PQL TOPK()
TopK()
returns the count of records associated with field values in a given field. The top K most common (i.e. highest count) values are returned. It is equivalent to:
GroupBy(
Rows(FIELD),
filter=ROW_CALL,
limit=UINT,
sort="count desc"
)
Differences from TopN:
- TopN returns approximate results, and TopK returns exact results
- TopK supports time ranges, and TopN does not
- TopN requires a cache (ranked/lru) and TopK does not
- TopK computes total counts for all rows, and TopN does not
- TopK is deterministic, and TopN is not
- TopK does not currently support Tanimoto
Usage notes:
- TopK may take a second or longer to run on high-cardinality set fields
- TopK is fast when a sparse filter is applied, as this allows a large portion of work to be skipped
- When applying a filter which is correlated with row values, TopN and TopK may return dramatically different results
Call Definition
TopK(FIELD, k=UINT, filter=ROW_CALL, from=TIMESTAMP, to=TIMESTAMP)
Mandatory Arguments
FIELD
: the name of the field to group by (i.e. count the records that have a relationship with each value in the field)
Optional Arguments
filter
/ROW_CALL
: the row call used to filter records included in the count.k
: the number of field values to return (i.e. return the topUINT
most common field values).from
: the start date and time when querying Time fields (TIMESTAMP
formatted like'2006-01-02T00:00:00Z'
).TIMESTAMP
here is an inclusive value - i.e. records with relationships made on or after this time will be included in the result – for Time fields only.to
: the end date and time when querying Time fields (TIMESTAMP
formatted like'2006-01-02T00:00:00Z'
).TIMESTAMP
here is an exclusive value - i.e. records with relationships made before this time (but not on this time) will be included in the result – for Time fields only.
Returns
- list of (key,count) pairs sorted in descending order
Examples
Data:
Index: customer (non keyed index)
_id | age (Int) | has_purchased (Set) | last_purchase (Timestamp)
-----+-----------+---------------------+---------------------------
0 | 23 | ["brand1","brand2"] | 2021-01-05T08:30:00Z
1 | 31 | ["brand1","brand3"] | 2020-09-12T12:30:00Z
2 | 28 | ["brand1","brand3"] | 2021-08-06T16:15:00Z
3 | 19 | [] | null
4 | 25 | ["brand1","brand4"] | 2021-10-01T20:45:00Z
5 | 40 | ["brand4"] | 2022-01-13T11:00:00Z
Example 1
What are the top brands that have been purchased from?
Query
[customer]TopK(has_purchased)
Tabular Response
has_purchased | count
---------------+-------
brand1 | 4
brand4 | 2
brand3 | 2
brand2 | 1
HTTP Response
{
"results": [
[
{
"id": 0,
"key": "brand1",
"count": 4
},
{
"id": 0,
"key": "brand4",
"count": 2
},
{
"id": 0,
"key": "brand3",
"count": 2
},
{
"id": 0,
"key": "brand2",
"count": 1
}
]
]
}
Explanation
4 customers have purchased from brand1, 2 customers have purchased from brand3 and brand4, and 1 customer has purchased from brand2.
Example 2
What is the top brand that have been purchased from?
[customer]TopK(has_purchased, k=1)
Tabular Response
has_purchased | count
---------------+-------
brand1 | 4
HTTP Response
{
"results": [
[
{
"id": 0,
"key": "brand1",
"count": 4
}
]
]
}
Explanation
4 customers have purchased from brand1 making it the top brand.
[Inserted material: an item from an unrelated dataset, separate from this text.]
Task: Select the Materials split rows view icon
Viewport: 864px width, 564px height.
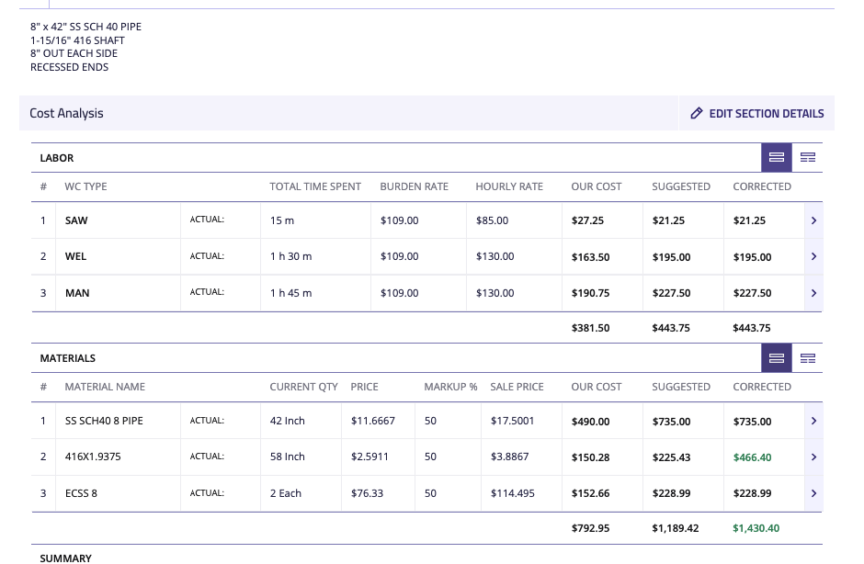Action: (x=808, y=357)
The k
arguments limits the return set to the most common brand.
Example 3
What are the top 2 brand from customers over 25?
[customer]TopK(has_purchased, filter=Row(age > 25), k=2)
Tabular Response
has_purchased | count
---------------+-------
brand3 | 2
brand1 | 2
HTTP Response
{
"results": [
[
{
"id": 0,
"key": "brand1",
"count": 2
},
{
"id": 0,
"key": "brand3",
"count": 2
}
]
]
}
Explanation
The Row()
call limits the records to users over 25 years old - i.e. customers 1, 2, and 5. brand3 and brand1 where both purchased the most at two times.